◆ STORED DATA ◆
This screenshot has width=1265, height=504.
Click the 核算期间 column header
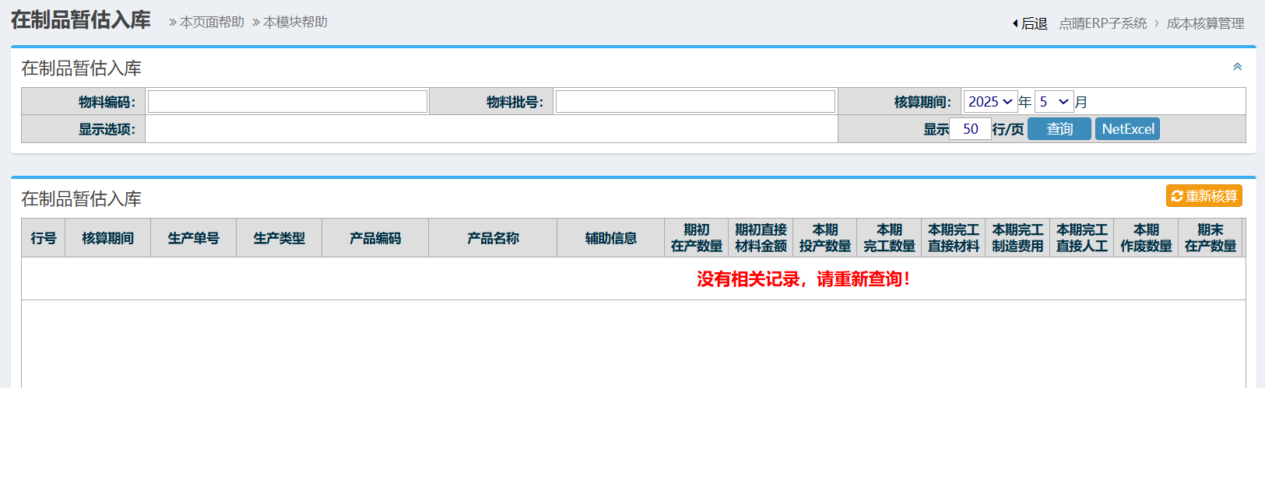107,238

---

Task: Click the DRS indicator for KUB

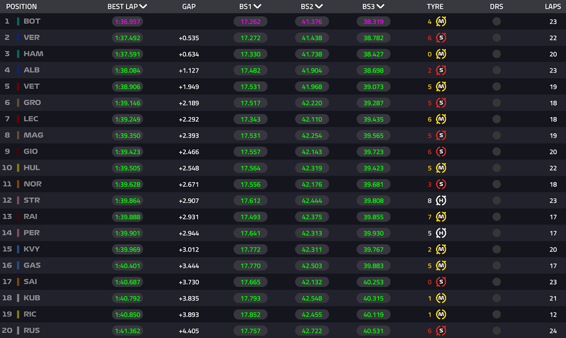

* * *

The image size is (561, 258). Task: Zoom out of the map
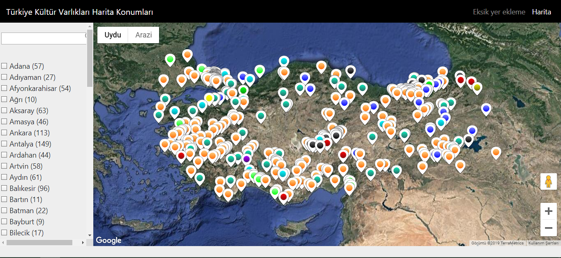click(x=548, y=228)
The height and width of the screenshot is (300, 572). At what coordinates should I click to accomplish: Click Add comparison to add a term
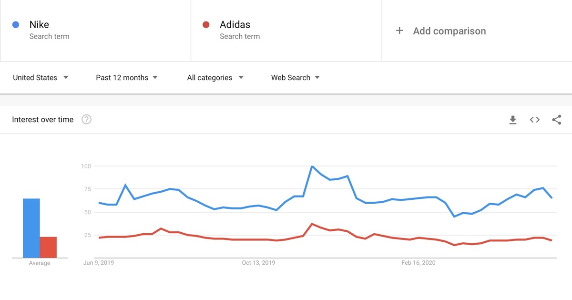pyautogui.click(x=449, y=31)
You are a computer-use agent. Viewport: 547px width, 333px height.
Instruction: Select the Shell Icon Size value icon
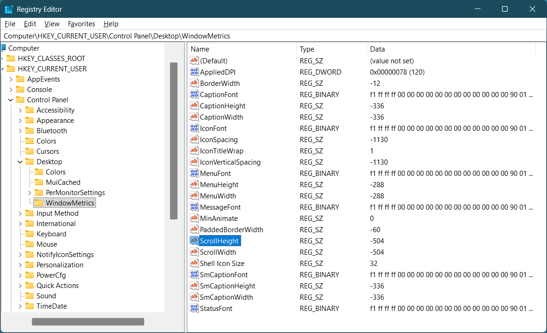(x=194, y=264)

◆ REQUIRED WORK ◆
In the data above, find the line containing "The height and" and the line containing "You are a computer-use". Repeat those two lines and everything between them exactly, minus the pictures.

◆ RESPONSE AREA ◆
The height and width of the screenshot is (300, 572). At what coordinates should I click to accomplish: Click Add comparison to add a term
pyautogui.click(x=449, y=31)
You are a computer-use agent. Viewport: 547px width, 333px height.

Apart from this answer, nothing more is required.